_Çıkarılan metin_
Motorcu 'Vandallar'ın yükselişi
Jeff Nichols’ın yazıp yönettiği ‘Motorcular’ (The Bikeriders), Danny Lyon’ın 1967 yılında yayımlanan aynı adlı fotoğraf kitabından esinlenen bir film. Kitap, Illinois eyaletinde McCook’ta kurulan Outlaws adlı motorcular kulübünü konu alıyor. Film ise Danny Lyon’ın kitaptaki röportajlarından yola çıkarak, Vandallar adlı hayali motorcular kulübünün (Vandals MC) hikâyesini anlatıyor. Film, kitapla aynı yıllarda Chicago’da geçiyor.
Kitabı 2003 yılında okuyan ve o tarihten itibaren filmini çekmeyi düşünen Jeff Nichols, hikâyeyi anlatmaya Danny Lyon’un (Mike Faist) Kathy (Jodie Comer) ile yaptığı röportajla başlıyor. Röportajın, motorcuların testosteron saçan erilliğiyle tezat teşkil eden bir ortamda, kadınlar arasında yapılması, kuşkusuz kayda değer detay.
Seyirci olarak, kulübün dünyasına Kathy ile birlikte giriyoruz. Arkadaşını görmek üzere ‘şöyle bir uğrayıp hemen çıkacağı’ bardaki ortamdan hiç hoşlanmıyor Kathy. Erkeklerin ilgisinden, bakışlarından rahatsız oluyor. Bardakilerin çoğunun Vandallar adlı yasa dışı motor kulübünün üyesi olması hiç ilgisini çekmiyor. Barın sahibi ve kulübün kurucusu Johnny’nin (Tom Hardy) masasına gelip oturması ve ‘Merak etme burada emniyettesin’ demesini de umursamıyor. Ama tam çıkmak üzereyken Benny’yi (Austin Butler) görünce orada kalmaya karar veriyor. Benny’nin de Kathy’den etkilendiğini anlamakta gecikmiyoruz.
Yıldırım aşkıyla başlayan Benny – Kathy ilişkisi, ‘Motorcular’ın odağına aldığı temel konulardan biri... Evet, daha tanıştıkları ilk geceden, Benny’nin Kathy için gösterdiği ısrar ve inada tanık oluyoruz; ama açılış sahnesinde, Benny’nin Chicago’da yabancısı olduğu barda giriştiği kavganın, kişiliği hakkında verdiği ipuçları aynı şekilde önemli. Onu tanıdıkça bir kadını çok sevse bile özgürlüğünden, hayat tarzından vazgeçmeyeceğinden emin oluyoruz. Kathy’nin tüm bunları keşfetmesi ise epey zaman alıyor.

_Veri satırları_
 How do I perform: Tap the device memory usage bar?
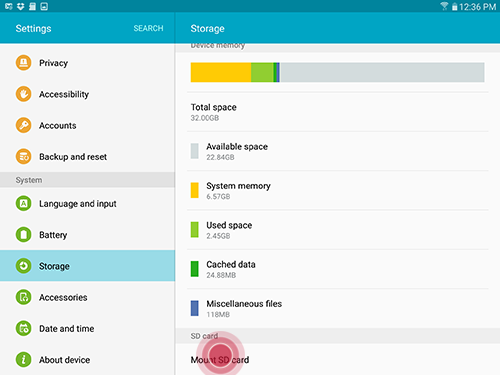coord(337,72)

* * *

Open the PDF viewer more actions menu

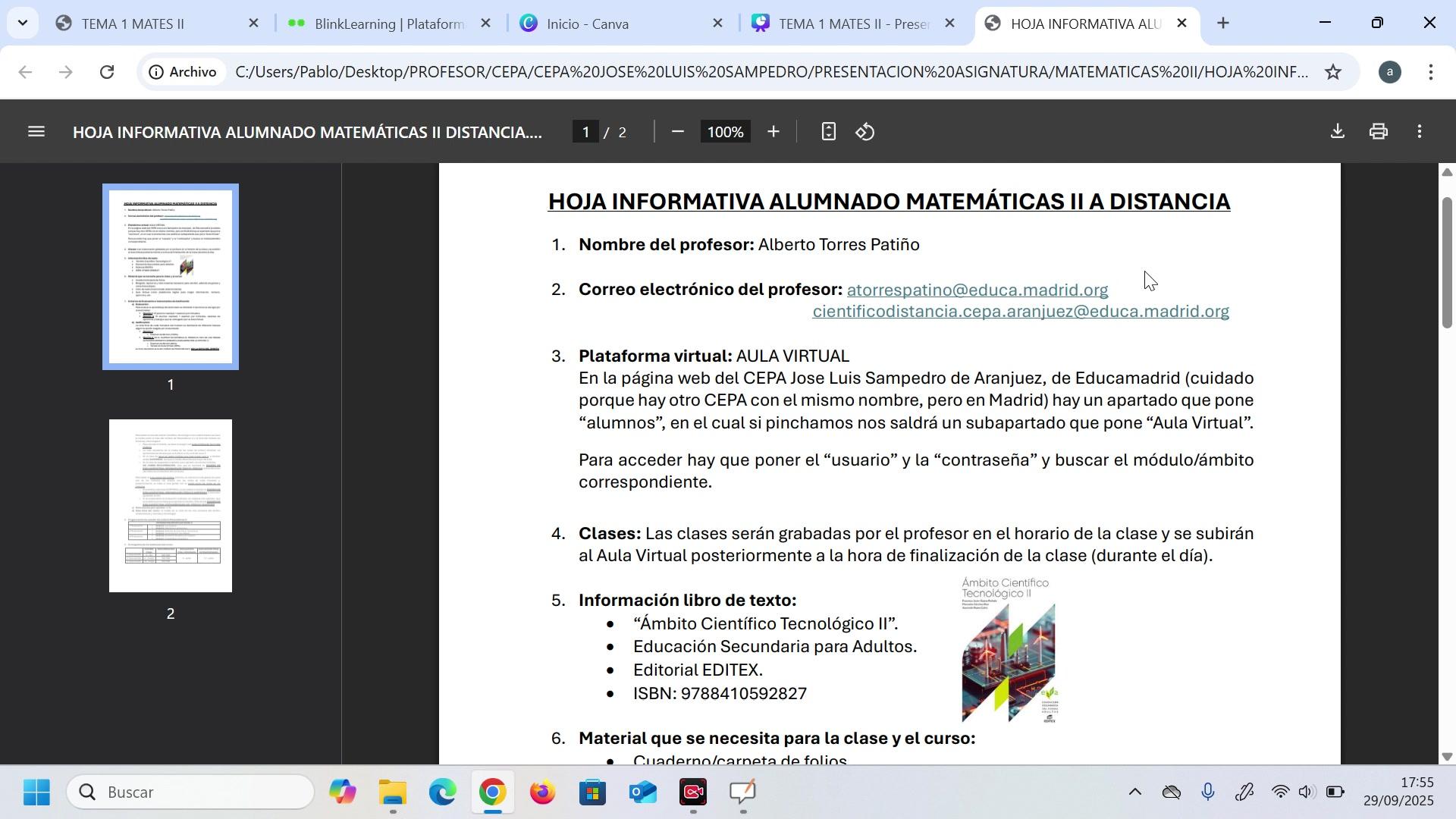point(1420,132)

_Kısa görev 1_
Aşağıdaki (a), (b) ve (c) ifadelerinin çıkarılan metinle uyuşup uyuşmadığını belirtiniz. Her biri için evet ya da hayır deyip kararı belirleyen sözcükleri metinden aynen aktarınız.
(a) Danny Lyon'ın fotoğraf kitabı 1967 yılında yayımlanmıştır.
(b) Film, Outlaws adlı motorcular kulübünün hikâyesini anlatmaktadır.
(c) Kathy, Johnny'yi görünce barda kalmaya karar verir.
_Kısa görev 2_
Çıkarılan metne göre Jeff Nichols kitabı hangi yıl okumuştur?

_Beklenen yanıt 1_
(a) Evet: "Danny Lyon’ın 1967 yılında yayımlanan aynı adlı fotoğraf kitabından"
(b) Hayır: "Vandallar adlı hayali motorcular kulübünün (Vandals MC) hikâyesini anlatıyor"
(c) Hayır: "tam çıkmak üzereyken Benny’yi (Austin Butler) görünce orada kalmaya karar veriyor"

_Beklenen yanıt 2_
2003 yılında.